TASK INSTRUCTIONS: In the records below, some lines hold the word "Chair". Copy each of those lines.

------ GIVEN INFORMATION

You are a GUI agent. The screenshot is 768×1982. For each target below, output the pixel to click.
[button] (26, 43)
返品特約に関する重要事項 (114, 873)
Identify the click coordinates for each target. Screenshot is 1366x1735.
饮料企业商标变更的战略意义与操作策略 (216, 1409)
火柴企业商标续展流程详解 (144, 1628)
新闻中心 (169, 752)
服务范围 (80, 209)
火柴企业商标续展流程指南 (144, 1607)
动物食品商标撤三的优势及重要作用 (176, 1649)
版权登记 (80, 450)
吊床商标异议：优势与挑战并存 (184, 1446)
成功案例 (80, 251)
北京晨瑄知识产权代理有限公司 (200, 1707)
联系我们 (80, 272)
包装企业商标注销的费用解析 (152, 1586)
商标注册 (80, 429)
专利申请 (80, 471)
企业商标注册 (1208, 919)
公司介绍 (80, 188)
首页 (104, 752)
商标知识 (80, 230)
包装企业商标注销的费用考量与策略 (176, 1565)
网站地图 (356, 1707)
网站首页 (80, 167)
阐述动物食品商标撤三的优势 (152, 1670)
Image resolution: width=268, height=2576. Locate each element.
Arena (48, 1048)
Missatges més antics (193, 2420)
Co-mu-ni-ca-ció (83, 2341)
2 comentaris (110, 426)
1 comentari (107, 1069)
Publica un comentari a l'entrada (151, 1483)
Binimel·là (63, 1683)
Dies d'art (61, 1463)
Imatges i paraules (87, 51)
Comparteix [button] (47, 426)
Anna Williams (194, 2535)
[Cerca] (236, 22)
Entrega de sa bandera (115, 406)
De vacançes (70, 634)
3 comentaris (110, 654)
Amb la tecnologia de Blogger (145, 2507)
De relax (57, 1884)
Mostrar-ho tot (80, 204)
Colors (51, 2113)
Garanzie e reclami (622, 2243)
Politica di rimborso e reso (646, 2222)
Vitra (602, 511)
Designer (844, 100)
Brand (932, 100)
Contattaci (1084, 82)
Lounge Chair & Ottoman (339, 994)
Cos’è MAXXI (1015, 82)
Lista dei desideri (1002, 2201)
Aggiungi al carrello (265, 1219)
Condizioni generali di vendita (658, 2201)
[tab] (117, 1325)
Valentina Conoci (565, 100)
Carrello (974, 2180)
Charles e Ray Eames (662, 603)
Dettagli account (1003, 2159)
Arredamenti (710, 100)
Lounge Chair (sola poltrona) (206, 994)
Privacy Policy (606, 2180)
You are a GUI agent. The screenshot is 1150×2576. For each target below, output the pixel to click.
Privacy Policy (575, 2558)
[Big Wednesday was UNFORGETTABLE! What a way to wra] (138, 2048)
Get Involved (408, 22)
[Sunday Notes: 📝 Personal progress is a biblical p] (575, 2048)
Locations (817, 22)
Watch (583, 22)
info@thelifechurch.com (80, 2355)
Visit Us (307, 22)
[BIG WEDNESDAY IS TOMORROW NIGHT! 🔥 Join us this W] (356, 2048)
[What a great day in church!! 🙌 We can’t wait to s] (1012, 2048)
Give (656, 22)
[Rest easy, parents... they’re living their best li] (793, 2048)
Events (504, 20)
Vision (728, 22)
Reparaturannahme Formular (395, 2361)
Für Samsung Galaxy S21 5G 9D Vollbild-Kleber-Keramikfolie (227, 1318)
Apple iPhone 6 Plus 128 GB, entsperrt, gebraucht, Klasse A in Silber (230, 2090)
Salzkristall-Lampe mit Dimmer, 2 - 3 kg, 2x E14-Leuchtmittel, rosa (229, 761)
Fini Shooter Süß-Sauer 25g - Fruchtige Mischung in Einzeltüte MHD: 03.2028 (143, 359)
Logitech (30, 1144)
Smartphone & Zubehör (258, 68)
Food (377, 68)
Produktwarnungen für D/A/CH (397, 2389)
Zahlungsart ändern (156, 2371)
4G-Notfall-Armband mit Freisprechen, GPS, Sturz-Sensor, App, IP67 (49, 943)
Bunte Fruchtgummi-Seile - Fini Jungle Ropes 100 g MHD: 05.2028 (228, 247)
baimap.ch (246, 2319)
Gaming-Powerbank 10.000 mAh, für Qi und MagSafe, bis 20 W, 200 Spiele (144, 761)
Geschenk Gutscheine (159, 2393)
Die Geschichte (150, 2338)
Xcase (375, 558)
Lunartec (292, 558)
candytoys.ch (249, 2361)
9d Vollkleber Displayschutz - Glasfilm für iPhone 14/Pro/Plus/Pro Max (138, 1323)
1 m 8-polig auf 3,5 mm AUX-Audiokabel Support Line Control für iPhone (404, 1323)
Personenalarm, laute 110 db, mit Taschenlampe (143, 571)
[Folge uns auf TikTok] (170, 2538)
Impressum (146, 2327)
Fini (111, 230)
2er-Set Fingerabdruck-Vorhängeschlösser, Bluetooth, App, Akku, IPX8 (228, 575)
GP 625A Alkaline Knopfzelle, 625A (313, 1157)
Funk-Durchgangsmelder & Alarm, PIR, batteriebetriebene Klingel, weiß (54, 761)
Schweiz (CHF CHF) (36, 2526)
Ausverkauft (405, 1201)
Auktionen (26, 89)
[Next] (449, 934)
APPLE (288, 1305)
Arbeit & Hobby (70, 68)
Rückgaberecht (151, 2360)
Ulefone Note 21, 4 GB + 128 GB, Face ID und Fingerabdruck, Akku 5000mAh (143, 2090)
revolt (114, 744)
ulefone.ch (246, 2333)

------------

REPLY:
Lounge Chair & Ottoman (339, 994)
Lounge Chair (sola poltrona) (206, 994)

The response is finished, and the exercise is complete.